Anonymous wrote:Anonymous wrote:I organize and plan pretty much everything for my family and it doesn’t bother me. My husband and I work FT - he’s WAH, I’m WOH - about equal hours, but he makes three times what I do. We have three kids and share most of the housework (just hired cleaners to come every two weeks), but I do all of the cooking and he does all of the laundry. He does a lot of the hands on parenting while I am the one enrolling in camps, organizing birthday parties, planning vacations etc. (and also staying on top of our finances). I’m pretty Type A and a natural planner so it really doesn’t bother me and I don’t feel bogged down by it. I guess it’s hard for me to understand why some people feel like it’s so intolerable - it’s just part of being an adult! You would have a mental load even if it were just you!
It is not the mental load itself that is intolerable. It is living with another adult day in and day out who isn't being a partner, but rather a mooch, and who feels like an additional child. And then you lose attraction for this man-child because he seems so inept/weak/not supportive. Then he becomes resentful too. Some marriages feel this way. Yours does not because your partner pitches in. Congrats.

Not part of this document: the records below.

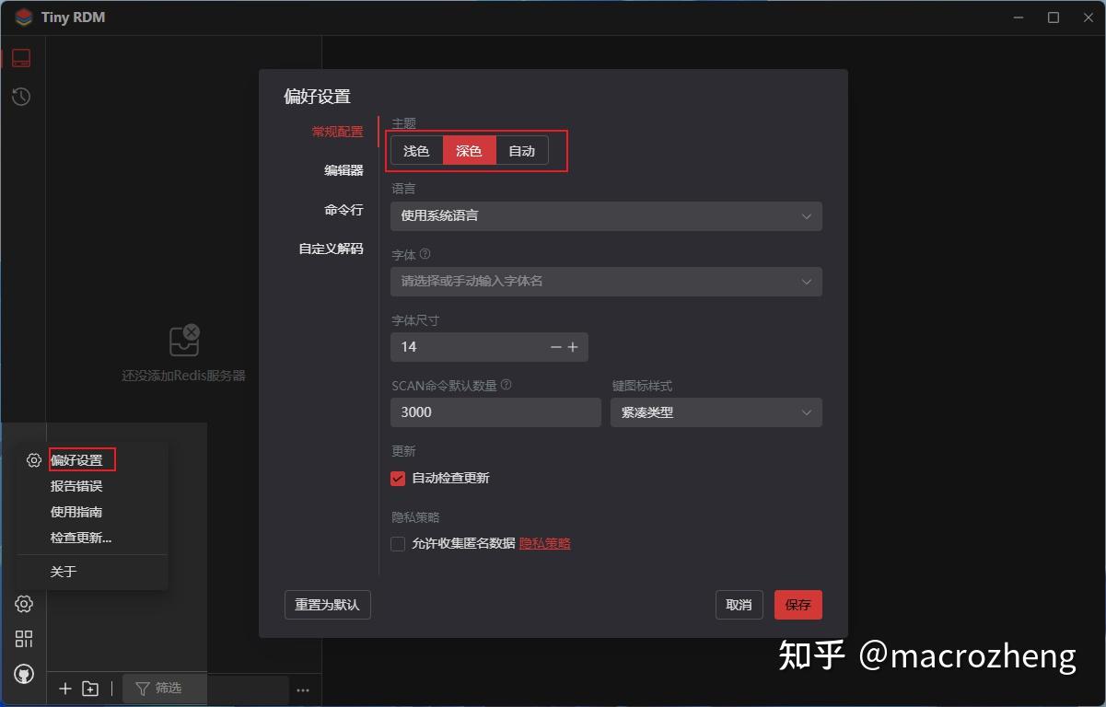Open the server connections panel icon
The width and height of the screenshot is (1106, 707).
(x=21, y=57)
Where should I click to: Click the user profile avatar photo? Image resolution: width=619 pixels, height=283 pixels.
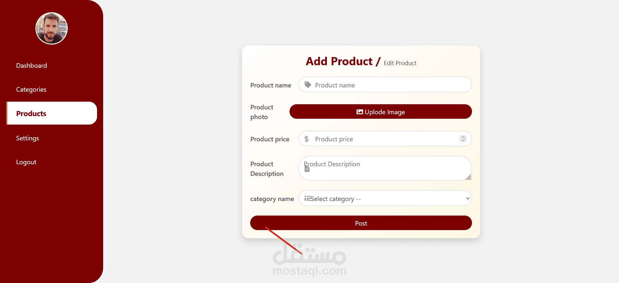pos(52,28)
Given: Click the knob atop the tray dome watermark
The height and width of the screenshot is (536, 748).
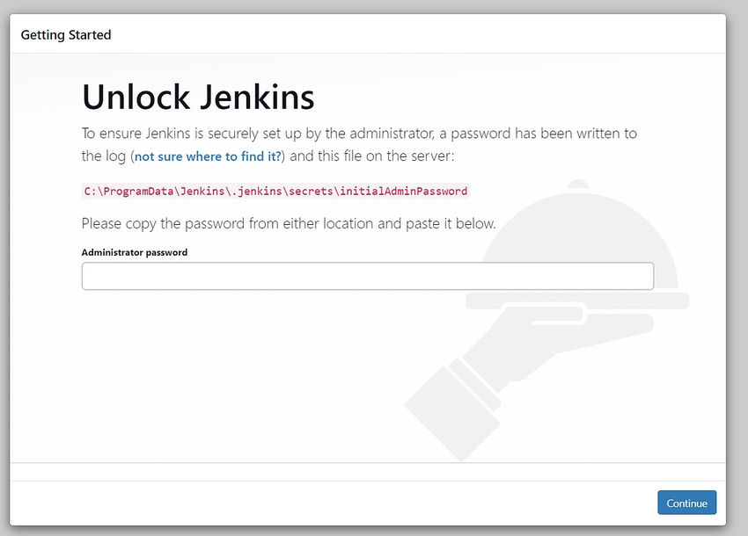Looking at the screenshot, I should tap(578, 185).
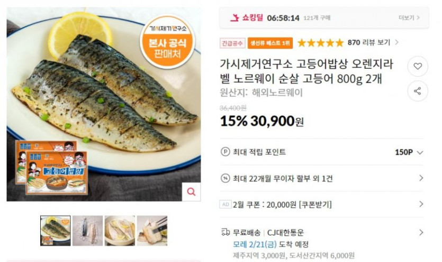The width and height of the screenshot is (442, 262).
Task: Click the AD badge icon
Action: tap(225, 204)

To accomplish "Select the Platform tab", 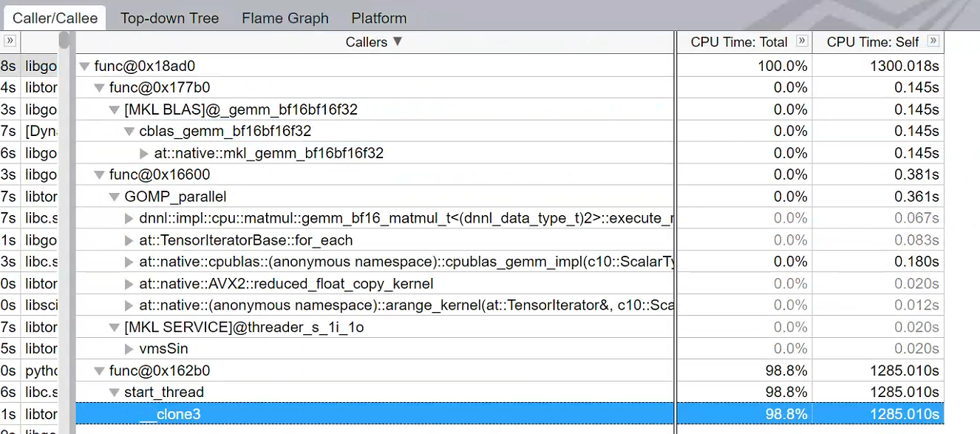I will (x=378, y=18).
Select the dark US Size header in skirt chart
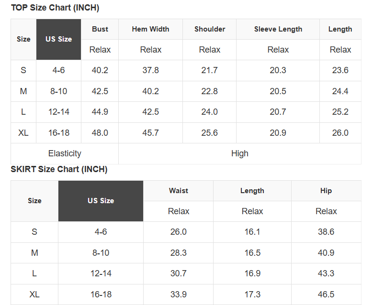This screenshot has height=305, width=373. pos(101,201)
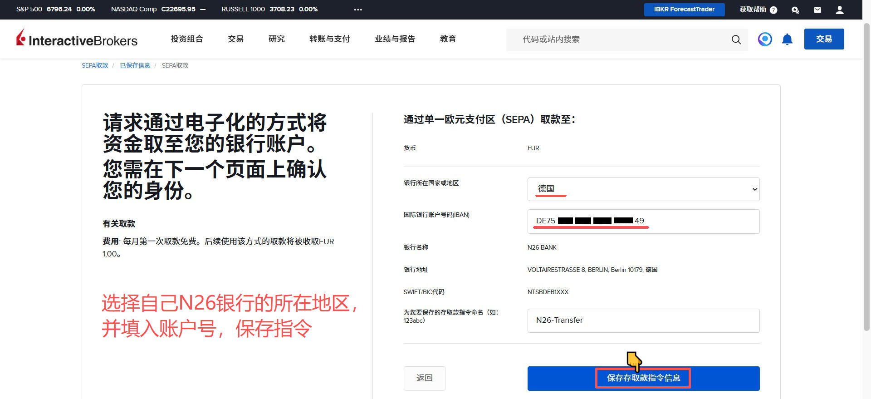This screenshot has height=399, width=871.
Task: Click the Interactive Brokers logo
Action: (x=77, y=39)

Anonymous wrote:I organize and plan pretty much everything for my family and it doesn’t bother me. My husband and I work FT - he’s WAH, I’m WOH - about equal hours, but he makes three times what I do. We have three kids and share most of the housework (just hired cleaners to come every two weeks), but I do all of the cooking and he does all of the laundry. He does a lot of the hands on parenting while I am the one enrolling in camps, organizing birthday parties, planning vacations etc. (and also staying on top of our finances). I’m pretty Type A and a natural planner so it really doesn’t bother me and I don’t feel bogged down by it. I guess it’s hard for me to understand why some people feel like it’s so intolerable - it’s just part of being an adult! You would have a mental load even if it were just you!